- **Source information**:
□ □ □ □
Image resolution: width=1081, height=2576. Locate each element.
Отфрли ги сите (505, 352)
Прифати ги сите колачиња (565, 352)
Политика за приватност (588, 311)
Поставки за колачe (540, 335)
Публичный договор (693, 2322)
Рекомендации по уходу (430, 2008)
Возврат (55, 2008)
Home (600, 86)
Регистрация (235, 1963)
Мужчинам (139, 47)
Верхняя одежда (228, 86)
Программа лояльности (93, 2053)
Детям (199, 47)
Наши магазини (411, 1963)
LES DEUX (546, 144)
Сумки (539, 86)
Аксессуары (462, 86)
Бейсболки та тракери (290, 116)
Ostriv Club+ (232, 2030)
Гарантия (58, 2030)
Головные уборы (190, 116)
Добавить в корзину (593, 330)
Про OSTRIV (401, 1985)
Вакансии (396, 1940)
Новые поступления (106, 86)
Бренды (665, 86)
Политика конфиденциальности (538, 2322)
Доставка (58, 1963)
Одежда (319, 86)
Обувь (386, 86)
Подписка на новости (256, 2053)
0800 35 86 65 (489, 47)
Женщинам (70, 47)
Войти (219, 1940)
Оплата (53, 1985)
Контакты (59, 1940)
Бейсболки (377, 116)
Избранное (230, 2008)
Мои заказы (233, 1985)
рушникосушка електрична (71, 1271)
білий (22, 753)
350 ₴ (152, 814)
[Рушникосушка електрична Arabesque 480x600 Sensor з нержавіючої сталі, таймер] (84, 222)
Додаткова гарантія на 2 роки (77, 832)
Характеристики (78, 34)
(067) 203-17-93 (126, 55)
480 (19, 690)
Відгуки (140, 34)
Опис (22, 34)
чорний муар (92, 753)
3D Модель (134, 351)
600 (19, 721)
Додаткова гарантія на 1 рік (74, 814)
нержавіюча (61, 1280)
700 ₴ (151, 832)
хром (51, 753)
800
□ □ □ □
- **How to complete this task**:
Nothing but the lines from the one holding "Вакансии (396, 1940)" through the end of the listing above should appear, each exactly as given.

- **Output**:
Вакансии (396, 1940)
Новые поступления (106, 86)
Бренды (665, 86)
Политика конфиденциальности (538, 2322)
Доставка (58, 1963)
Одежда (319, 86)
Обувь (386, 86)
Подписка на новости (256, 2053)
0800 35 86 65 (489, 47)
Женщинам (70, 47)
Войти (219, 1940)
Оплата (53, 1985)
Контакты (59, 1940)
Бейсболки (377, 116)
Избранное (230, 2008)
Мои заказы (233, 1985)
рушникосушка електрична (71, 1271)
білий (22, 753)
350 ₴ (152, 814)
[Рушникосушка електрична Arabesque 480x600 Sensor з нержавіючої сталі, таймер] (84, 222)
Додаткова гарантія на 2 роки (77, 832)
Характеристики (78, 34)
(067) 203-17-93 (126, 55)
480 (19, 690)
Відгуки (140, 34)
Опис (22, 34)
чорний муар (92, 753)
3D Модель (134, 351)
600 (19, 721)
Додаткова гарантія на 1 рік (74, 814)
нержавіюча (61, 1280)
700 ₴ (151, 832)
хром (51, 753)
800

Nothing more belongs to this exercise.